You see, my parents divorced when I was 10 years old. I and my father always blamed the end of the marriage on the after effects of my brother's death. I still think this was the case. In part, my mother must have blamed herself and carried a huge burden of guilt for the next 38 years. I suspect that my dad was right that she believed that HE blamed her. Which he was adamant was not the case. But the things that my mother said about how they related and the things that my father said to her were a completely story. I couldn't believe that he was say anything so horrible. It was inconceivable. Yet, I have come to a point where I not only have heard myself start to think similar things but I am fairly confident that I did treat people that way when I was about 20 years old.
I can see all the worst things that have ever been said of my father in myself. I can see the incredible impatience with other people that he was accused of. I can see what was interpreted as arrogance (it wasn't really). I can see it, but because I can identify it, I can also fight it. My wife is the one person that has done much to help me come to this place of, well enlightenment.

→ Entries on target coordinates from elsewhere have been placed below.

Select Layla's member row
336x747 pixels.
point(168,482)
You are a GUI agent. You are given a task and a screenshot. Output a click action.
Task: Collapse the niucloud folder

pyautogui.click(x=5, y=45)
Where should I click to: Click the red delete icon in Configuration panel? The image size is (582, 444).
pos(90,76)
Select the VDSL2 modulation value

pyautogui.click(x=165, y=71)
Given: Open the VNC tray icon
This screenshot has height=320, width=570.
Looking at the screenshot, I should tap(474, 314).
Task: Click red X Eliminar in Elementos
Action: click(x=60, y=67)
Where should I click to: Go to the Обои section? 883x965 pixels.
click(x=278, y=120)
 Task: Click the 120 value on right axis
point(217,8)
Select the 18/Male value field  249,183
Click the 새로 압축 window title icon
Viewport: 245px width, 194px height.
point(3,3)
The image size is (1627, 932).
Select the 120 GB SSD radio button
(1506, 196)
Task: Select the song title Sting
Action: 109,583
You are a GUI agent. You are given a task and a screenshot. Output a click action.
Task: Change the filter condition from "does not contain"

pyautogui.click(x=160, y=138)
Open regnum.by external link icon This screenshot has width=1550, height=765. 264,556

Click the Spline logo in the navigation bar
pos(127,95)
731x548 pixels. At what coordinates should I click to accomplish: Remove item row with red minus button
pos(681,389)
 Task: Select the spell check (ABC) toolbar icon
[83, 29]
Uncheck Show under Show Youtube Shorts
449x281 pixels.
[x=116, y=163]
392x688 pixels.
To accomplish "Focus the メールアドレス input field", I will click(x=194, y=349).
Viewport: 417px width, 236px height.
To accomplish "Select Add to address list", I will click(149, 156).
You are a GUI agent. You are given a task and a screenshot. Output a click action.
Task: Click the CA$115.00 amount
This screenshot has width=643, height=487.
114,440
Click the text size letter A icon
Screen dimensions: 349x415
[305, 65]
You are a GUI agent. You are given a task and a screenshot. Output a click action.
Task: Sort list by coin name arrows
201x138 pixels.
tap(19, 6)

Tonight, I have realized some more of the benefits I have had from all her work. I am not only a much better person to be around. I actually have a deeper enjoyment of music and art and sacrifice and love. And strangely enough based on a memory, I was reminded tonight that not only has she changed how I see other people, she has changed how I believe other people see me. I went through several relationships before I met my lovely wife. Several times over I could and maybe even should have ended up married.